▶ Extrait à lire

/---

Des sujets sur lesquels il serait utile de clarifier les idées. Soit on arrive à persuader la Libye et la Tunisie de reprendre immédiatement les migrants illégaux qui naviguenté vers les côtes italiennes, soit une mission navale européenne sera destinée à embarquer les immigrants illégaux et à les débarquer en Europe. L’Opération Sophia [*] a en effet été suspendue en 2019, sa phase 3, que Giorgia Meloni cite souvent, n’ayant pu être mise en œuvre car elle prévoyait l’entrée de navires de l’UE dans les eaux libyennes et le déploiement de troupes européennes contre les trafiquants sur les côtes de Tripolitaine. Des actions définies comme des violations de la souveraineté libyenne que Tripoli n’a jamais autorisées, et qu’elle n’autoriserait pas non plus aujourd’hui que l’influence turque dans cette région a également pris des connotations militaires précises.

\---

▶ Travail à faire
1. En quelle année l'Opération Sophia a-t-elle été suspendue, d'après l'extrait sur l'Opération Sophia ?
2. Réécrivez le passage de l'extrait sur l'Opération Sophia allant de « Des sujets sur » jusqu'à « connotations militaires précises. », en remplaçant « immédiatement » par « sans délai ».
3. Poursuivez l'extrait sur l'Opération Sophia et l'immigration illégale en Méditerranée au-delà de sa dernière phrase.

▶ Lignes de données
/---

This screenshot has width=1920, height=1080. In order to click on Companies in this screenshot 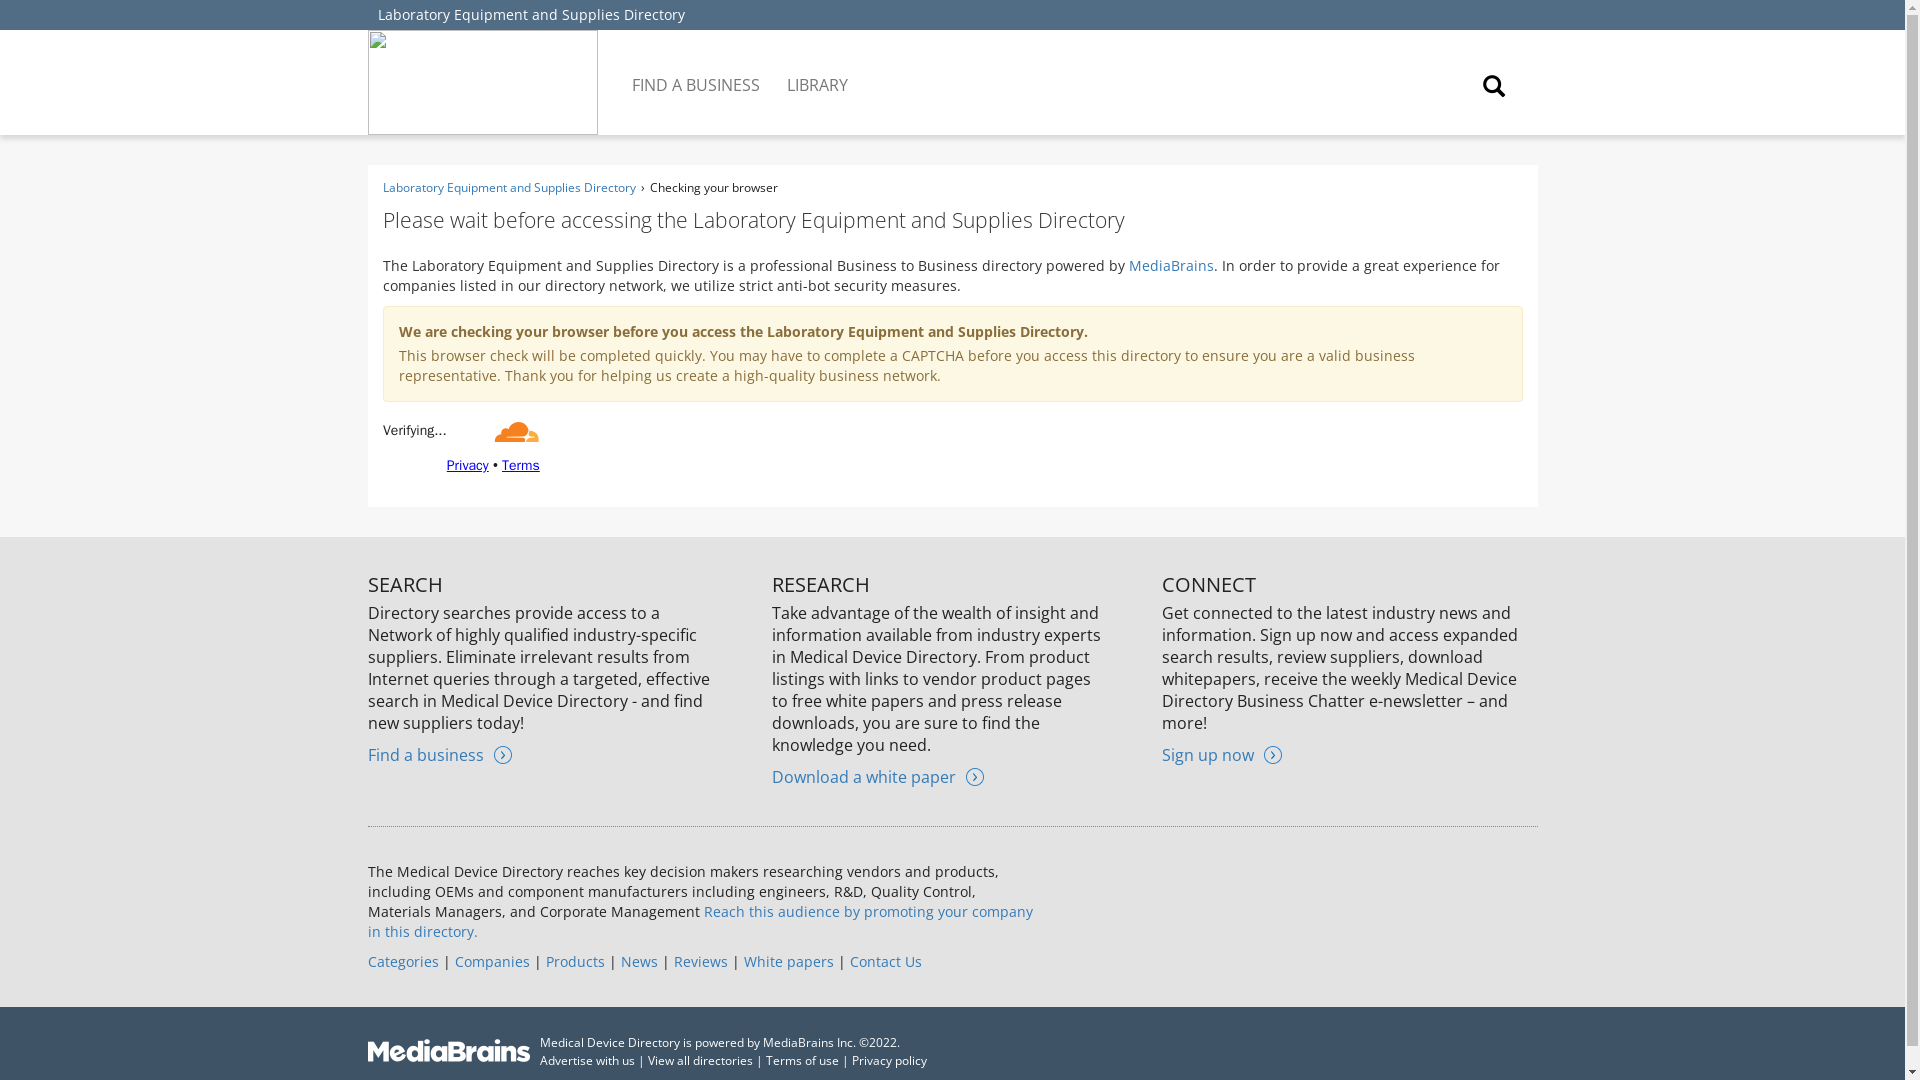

\---

▶ Réponses par tâche
1. Elle a été suspendue en 2019.

2.
Des sujets sur lesquels il serait utile de clarifier les idées. Soit on arrive à persuader la Libye et la Tunisie de reprendre sans délai les migrants illégaux qui naviguenté vers les côtes italiennes, soit une mission navale européenne sera destinée à embarquer les immigrants illégaux et à les débarquer en Europe. L’Opération Sophia [*] a en effet été suspendue en 2019, sa phase 3, que Giorgia Meloni cite souvent, n’ayant pu être mise en œuvre car elle prévoyait l’entrée de navires de l’UE dans les eaux libyennes et le déploiement de troupes européennes contre les trafiquants sur les côtes de Tripolitaine. Des actions définies comme des violations de la souveraineté libyenne que Tripoli n’a jamais autorisées, et qu’elle n’autoriserait pas non plus aujourd’hui que l’influence turque dans cette région a également pris des connotations militaires précises.

3.
La Libye et la Tunisie n’ont jamais accepté que des hot-spots, où les migrants peuvent être hébergés pour examiner les demandes d’asile en Europe, soient ouverts sur leur territoire afin de ne pas se transformer de « pays de transit » des flux migratoires illégaux en « point d’arrivée ». Il n’y a donc aucune raison de croire que Tripoli et Tunis vont changer d’avis aujourd’hui. Il est donc préférable de se concentrer sur les accords avec ces deux pays qui prévoient une aide économique, le rapatriement des migrants illégaux qui ont quitté leurs côtes, et leur retour immédiat dans leur pays d’origine avec des avions également mis à disposition par les agences de l’ONU.

(*) Ndt

L’EUNAVFOR MED opération Sophia, appelée de manière abrégée opération Sophia ou EUNAVFOR Med, est une opération militaire décidée le 18 mai 2015 par l’Union européenne au titre de la politique de sécurité et de défense commune pour mettre fin aux départs de migrants tentant de traverser la Méditerranée centrale.  Privée de navires au printemps 2019, l’opération prend fin le 31 mars 2020. L’opération Irini qui lui succède dans la zone considérée intègre pour grande partie les mandats qui lui étaient attribués. (Wikipédia)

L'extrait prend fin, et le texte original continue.